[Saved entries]
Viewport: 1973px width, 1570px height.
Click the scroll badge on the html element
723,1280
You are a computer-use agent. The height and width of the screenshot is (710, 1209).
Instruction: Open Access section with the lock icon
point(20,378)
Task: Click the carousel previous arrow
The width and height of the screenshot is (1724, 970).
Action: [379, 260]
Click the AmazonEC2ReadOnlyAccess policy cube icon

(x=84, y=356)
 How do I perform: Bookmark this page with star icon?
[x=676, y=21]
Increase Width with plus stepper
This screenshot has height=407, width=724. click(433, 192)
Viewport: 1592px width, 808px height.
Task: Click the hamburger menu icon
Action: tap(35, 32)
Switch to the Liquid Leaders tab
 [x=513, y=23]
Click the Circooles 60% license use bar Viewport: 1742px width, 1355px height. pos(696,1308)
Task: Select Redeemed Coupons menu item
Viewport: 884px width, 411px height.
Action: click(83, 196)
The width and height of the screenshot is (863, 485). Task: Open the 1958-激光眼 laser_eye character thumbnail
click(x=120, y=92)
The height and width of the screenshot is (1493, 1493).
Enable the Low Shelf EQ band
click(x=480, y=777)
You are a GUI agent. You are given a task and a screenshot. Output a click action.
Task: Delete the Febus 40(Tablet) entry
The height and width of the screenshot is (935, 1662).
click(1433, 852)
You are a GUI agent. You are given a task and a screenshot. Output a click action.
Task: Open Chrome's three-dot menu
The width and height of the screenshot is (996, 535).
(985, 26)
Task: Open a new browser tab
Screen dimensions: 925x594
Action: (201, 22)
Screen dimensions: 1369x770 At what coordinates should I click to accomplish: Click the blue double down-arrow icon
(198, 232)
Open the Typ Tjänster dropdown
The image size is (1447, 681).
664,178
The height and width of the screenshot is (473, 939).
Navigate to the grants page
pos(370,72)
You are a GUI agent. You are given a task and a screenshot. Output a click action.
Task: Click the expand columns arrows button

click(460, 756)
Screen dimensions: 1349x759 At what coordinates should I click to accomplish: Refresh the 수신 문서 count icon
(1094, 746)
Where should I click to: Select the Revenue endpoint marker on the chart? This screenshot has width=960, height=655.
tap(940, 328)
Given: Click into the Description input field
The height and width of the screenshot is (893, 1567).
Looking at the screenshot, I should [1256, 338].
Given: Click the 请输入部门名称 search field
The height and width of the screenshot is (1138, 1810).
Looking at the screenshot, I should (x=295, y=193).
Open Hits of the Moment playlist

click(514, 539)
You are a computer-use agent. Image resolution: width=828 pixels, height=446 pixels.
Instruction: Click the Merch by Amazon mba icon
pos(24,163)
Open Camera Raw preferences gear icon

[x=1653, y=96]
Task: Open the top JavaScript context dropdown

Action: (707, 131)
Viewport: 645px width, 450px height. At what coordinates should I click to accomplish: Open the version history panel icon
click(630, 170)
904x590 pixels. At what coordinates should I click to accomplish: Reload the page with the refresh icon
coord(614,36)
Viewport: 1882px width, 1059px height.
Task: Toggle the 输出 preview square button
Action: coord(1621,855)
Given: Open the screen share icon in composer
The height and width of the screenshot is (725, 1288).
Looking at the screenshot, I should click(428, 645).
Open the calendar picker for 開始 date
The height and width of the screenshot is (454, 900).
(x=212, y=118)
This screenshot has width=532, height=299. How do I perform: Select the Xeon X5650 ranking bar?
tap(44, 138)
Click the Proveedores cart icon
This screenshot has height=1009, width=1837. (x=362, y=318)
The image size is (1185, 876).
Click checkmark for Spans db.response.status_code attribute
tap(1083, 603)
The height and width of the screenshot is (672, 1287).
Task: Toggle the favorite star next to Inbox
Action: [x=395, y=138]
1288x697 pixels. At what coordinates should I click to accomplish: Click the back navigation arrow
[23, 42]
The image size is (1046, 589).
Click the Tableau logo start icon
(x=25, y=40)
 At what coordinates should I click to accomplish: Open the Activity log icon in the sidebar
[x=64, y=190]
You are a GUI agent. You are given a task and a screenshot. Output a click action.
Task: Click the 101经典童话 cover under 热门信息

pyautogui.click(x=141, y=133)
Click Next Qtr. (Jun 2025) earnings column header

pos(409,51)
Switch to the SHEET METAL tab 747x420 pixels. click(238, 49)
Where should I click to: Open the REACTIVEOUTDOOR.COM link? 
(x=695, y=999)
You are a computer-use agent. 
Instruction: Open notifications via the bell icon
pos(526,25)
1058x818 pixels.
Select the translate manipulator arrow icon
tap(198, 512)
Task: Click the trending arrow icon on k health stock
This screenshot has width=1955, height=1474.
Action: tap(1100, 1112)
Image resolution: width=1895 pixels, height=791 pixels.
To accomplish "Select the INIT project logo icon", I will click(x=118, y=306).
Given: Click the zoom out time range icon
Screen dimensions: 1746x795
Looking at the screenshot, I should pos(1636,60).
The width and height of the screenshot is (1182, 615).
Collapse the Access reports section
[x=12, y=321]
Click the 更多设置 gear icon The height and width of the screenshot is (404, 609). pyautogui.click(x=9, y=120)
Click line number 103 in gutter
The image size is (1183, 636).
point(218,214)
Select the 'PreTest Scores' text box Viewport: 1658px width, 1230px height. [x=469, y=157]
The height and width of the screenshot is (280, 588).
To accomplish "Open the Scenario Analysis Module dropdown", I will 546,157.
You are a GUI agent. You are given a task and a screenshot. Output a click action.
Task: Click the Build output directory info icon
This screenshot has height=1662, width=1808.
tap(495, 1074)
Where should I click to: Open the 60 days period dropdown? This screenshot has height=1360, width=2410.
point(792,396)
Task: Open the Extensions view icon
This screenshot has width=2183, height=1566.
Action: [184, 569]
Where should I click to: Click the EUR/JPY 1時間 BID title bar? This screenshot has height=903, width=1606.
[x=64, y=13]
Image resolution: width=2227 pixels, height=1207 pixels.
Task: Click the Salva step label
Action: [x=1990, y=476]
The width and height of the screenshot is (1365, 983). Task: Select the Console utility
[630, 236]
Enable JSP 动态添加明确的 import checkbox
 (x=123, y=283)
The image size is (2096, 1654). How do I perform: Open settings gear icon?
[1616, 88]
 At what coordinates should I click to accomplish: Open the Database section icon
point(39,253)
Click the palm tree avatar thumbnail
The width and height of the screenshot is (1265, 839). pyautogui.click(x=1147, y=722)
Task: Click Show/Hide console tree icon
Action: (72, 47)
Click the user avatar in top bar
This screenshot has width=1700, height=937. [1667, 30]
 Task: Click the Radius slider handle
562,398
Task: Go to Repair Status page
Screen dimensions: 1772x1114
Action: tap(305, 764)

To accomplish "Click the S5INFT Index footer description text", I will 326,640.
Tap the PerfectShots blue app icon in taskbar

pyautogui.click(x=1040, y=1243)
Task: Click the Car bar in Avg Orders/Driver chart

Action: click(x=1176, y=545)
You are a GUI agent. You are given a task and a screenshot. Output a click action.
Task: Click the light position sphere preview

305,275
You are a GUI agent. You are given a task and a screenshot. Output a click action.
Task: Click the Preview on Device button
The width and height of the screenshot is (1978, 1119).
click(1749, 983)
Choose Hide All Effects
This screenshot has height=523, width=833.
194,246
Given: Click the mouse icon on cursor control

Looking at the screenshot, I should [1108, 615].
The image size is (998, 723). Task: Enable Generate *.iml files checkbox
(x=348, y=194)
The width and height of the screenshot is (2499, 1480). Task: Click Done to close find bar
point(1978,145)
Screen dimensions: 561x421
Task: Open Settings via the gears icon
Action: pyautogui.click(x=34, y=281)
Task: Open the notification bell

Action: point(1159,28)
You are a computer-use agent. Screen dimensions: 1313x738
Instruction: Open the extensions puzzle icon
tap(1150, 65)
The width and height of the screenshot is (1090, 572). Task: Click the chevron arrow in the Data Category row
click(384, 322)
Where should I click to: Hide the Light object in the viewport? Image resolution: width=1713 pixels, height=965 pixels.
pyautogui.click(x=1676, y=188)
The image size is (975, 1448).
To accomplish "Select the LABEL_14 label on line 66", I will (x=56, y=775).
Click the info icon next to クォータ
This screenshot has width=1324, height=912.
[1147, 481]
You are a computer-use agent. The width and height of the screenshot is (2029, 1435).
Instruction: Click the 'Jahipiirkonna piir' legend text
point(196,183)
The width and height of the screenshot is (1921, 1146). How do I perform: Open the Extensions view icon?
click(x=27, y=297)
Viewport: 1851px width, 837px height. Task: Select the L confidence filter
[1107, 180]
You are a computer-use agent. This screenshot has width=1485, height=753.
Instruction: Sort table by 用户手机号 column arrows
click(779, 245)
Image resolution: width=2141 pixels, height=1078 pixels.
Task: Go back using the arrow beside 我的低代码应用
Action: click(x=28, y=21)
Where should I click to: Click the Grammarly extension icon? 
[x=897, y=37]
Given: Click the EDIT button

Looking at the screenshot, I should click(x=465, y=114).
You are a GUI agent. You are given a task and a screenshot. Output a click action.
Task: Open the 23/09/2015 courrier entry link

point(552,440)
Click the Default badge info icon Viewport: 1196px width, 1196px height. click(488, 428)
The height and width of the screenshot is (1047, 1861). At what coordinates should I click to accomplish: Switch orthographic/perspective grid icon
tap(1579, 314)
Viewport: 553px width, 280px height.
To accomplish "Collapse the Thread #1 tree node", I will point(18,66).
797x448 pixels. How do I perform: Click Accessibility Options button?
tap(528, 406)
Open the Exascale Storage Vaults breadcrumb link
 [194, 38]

» **ACTION ITEM**
Write out only the lines that run from the line containing "Click the Proveedores cart icon" through the line containing "The image size is (1046, 589).", both included, exactly as they appear above.

» **SOLUTION FOR THIS PROBLEM**
Click the Proveedores cart icon
This screenshot has height=1009, width=1837. (x=362, y=318)
The image size is (1185, 876).
Click checkmark for Spans db.response.status_code attribute
tap(1083, 603)
The height and width of the screenshot is (672, 1287).
Task: Toggle the favorite star next to Inbox
Action: [x=395, y=138]
1288x697 pixels. At what coordinates should I click to accomplish: Click the back navigation arrow
[23, 42]
The image size is (1046, 589).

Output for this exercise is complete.